I Don't Care About Your Band What I Learned From Indie Rockers, Trust Funders, Pornographers, Faux-Sensitive Hipsters, Felons and Other Guys I've Dated
- Cover of the first edition
- Author: Julie Klausner
- Language: English
- Subject: Memoir
- Publisher: Gotham Books
- Publication date: January 2010
- Publication place: United States
- Media type: Print (paperback)
- Pages: 272 pp (first edition)
- ISBN: 978-1-59240-561-9

= I Don't Care About Your Band =

2010 book by Julie Klausner

I Don't Care About Your Band: What I Learned From Indie Rockers, Trust Funders, Pornographers, Faux-Sensitive Hipsters, Felons and Other Guys I've Dated is an autobiographical memoir written by comedian Julie Klausner. Published in January 2010 by Gotham Books, the book was inspired by Klausner's New York Times "Modern Love" piece about getting the brush-off from an indie rock musician.

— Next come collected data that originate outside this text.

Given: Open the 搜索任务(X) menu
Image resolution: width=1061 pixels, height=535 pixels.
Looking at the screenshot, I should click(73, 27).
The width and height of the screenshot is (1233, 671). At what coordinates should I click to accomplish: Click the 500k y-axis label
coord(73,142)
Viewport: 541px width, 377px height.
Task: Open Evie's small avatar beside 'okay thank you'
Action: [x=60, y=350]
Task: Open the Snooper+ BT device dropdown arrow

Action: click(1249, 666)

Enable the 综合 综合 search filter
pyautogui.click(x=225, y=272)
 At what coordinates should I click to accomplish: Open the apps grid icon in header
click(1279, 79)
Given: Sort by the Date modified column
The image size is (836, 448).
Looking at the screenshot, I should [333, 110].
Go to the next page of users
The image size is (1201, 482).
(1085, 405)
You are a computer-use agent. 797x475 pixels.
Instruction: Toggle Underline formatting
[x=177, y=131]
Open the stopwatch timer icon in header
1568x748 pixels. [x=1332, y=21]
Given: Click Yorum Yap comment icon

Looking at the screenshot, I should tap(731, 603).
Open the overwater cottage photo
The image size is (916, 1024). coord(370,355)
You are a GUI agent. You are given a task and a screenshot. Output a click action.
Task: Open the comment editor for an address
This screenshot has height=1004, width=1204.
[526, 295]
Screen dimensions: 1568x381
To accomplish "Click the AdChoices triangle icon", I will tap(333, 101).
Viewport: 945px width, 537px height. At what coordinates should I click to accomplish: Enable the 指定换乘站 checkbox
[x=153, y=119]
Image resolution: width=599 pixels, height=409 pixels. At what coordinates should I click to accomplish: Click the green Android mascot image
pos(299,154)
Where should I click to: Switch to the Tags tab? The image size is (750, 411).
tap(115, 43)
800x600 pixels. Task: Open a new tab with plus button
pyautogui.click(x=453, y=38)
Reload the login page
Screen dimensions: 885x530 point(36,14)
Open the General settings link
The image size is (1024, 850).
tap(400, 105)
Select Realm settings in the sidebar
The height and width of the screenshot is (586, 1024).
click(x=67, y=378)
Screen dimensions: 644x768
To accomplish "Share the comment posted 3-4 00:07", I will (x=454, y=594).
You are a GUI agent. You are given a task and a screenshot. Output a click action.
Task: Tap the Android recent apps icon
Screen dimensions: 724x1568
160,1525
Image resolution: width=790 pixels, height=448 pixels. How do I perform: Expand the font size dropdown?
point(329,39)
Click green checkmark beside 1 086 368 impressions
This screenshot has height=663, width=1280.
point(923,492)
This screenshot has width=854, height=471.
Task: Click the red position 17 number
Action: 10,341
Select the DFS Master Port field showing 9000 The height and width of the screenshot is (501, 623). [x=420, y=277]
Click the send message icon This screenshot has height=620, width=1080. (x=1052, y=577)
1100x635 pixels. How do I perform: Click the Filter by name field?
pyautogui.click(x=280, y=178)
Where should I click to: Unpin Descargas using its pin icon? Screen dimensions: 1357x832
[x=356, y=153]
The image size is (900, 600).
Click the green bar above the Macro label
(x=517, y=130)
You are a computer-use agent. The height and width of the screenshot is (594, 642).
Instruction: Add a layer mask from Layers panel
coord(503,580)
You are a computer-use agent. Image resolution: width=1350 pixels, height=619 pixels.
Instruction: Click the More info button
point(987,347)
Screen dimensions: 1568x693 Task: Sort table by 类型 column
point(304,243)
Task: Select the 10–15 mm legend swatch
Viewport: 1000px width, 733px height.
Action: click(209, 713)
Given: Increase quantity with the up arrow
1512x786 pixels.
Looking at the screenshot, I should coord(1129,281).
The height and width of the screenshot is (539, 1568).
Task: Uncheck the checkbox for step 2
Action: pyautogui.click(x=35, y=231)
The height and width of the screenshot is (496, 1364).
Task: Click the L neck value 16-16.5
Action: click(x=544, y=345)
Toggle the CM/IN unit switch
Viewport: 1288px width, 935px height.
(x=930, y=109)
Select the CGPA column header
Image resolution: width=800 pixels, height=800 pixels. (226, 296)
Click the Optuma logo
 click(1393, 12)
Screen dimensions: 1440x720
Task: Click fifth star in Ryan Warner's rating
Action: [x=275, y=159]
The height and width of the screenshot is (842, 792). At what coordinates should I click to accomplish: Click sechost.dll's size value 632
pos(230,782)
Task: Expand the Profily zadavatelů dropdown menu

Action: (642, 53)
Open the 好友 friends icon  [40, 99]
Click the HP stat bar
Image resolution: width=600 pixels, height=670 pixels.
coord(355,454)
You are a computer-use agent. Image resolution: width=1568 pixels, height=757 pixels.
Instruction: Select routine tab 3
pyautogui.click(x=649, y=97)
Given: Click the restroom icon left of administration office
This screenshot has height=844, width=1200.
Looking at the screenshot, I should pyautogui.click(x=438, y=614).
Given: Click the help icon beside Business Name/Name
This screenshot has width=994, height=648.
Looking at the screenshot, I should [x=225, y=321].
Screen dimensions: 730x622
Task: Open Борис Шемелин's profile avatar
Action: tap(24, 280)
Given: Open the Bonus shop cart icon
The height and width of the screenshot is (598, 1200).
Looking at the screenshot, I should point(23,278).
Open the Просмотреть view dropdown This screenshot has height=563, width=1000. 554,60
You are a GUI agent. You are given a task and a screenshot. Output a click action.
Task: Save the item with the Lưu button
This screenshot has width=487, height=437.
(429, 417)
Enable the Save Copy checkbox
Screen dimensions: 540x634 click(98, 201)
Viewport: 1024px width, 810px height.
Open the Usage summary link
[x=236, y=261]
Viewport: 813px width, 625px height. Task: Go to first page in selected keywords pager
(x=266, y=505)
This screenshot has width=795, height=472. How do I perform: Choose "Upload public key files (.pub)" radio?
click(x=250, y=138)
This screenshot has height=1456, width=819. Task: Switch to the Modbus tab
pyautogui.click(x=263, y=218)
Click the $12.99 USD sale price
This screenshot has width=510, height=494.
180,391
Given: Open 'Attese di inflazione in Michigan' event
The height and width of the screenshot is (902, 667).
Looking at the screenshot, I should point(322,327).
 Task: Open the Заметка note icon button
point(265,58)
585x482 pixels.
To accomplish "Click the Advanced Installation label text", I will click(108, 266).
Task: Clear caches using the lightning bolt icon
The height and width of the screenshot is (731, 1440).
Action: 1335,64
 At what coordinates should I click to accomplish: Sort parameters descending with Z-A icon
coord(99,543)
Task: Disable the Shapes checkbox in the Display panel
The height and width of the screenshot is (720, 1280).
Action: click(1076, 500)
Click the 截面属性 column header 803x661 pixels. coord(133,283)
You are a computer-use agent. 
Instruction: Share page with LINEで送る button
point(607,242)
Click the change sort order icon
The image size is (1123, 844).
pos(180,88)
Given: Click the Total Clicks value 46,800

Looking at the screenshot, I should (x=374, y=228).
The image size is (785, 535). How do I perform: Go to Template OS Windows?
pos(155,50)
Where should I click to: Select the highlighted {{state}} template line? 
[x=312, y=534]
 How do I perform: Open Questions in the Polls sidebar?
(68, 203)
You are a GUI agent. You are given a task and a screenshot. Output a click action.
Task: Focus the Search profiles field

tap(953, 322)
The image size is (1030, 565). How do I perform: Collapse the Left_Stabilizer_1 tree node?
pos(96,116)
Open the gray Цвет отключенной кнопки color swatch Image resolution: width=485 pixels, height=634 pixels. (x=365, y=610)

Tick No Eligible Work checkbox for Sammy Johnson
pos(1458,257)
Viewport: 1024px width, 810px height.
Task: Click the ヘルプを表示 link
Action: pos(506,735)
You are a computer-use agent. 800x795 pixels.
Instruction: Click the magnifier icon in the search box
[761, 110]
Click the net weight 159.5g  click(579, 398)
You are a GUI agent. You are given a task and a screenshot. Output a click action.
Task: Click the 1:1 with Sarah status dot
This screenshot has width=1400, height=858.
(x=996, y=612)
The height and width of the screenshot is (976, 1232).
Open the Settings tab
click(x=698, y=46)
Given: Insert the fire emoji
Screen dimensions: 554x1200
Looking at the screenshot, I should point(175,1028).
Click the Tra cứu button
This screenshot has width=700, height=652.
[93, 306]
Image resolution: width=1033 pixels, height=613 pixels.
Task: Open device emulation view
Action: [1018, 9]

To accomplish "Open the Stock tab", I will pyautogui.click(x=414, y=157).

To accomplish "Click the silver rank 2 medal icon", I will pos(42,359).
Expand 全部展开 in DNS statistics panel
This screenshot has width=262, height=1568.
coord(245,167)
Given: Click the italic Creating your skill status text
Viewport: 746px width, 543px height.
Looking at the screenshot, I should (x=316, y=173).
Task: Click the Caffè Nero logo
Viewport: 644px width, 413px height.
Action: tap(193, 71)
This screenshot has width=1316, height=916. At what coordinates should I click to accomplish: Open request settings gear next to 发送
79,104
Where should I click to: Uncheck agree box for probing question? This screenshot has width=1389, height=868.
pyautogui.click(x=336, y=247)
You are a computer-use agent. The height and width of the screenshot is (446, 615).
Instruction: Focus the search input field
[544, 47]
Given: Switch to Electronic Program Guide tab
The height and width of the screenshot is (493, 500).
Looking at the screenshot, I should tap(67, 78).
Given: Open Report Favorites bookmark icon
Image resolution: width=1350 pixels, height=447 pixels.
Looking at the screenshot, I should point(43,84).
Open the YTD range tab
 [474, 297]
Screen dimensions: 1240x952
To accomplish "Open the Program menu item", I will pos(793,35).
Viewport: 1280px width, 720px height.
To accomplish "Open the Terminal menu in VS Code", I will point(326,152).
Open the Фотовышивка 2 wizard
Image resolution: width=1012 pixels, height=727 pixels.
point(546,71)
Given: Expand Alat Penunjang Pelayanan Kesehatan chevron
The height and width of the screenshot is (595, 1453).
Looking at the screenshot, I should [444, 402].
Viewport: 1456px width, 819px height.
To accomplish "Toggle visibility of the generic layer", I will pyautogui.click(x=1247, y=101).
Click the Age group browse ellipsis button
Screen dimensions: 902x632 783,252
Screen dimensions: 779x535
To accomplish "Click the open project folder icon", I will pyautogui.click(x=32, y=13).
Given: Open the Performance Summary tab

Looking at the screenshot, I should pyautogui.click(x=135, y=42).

The book details Klausner's many romantic and sexual misadventures throughout her 20s. It features the foibles of Julie as she semi-fictionally recounts dysfunctional relationship after dysfunctional relationship.

In July 2010, it was announced that Will Ferrell and Adam McKay's production company, Gary Sanchez Productions, optioned the book for HBO. Lizzy Caplan was attached to star and co-produce.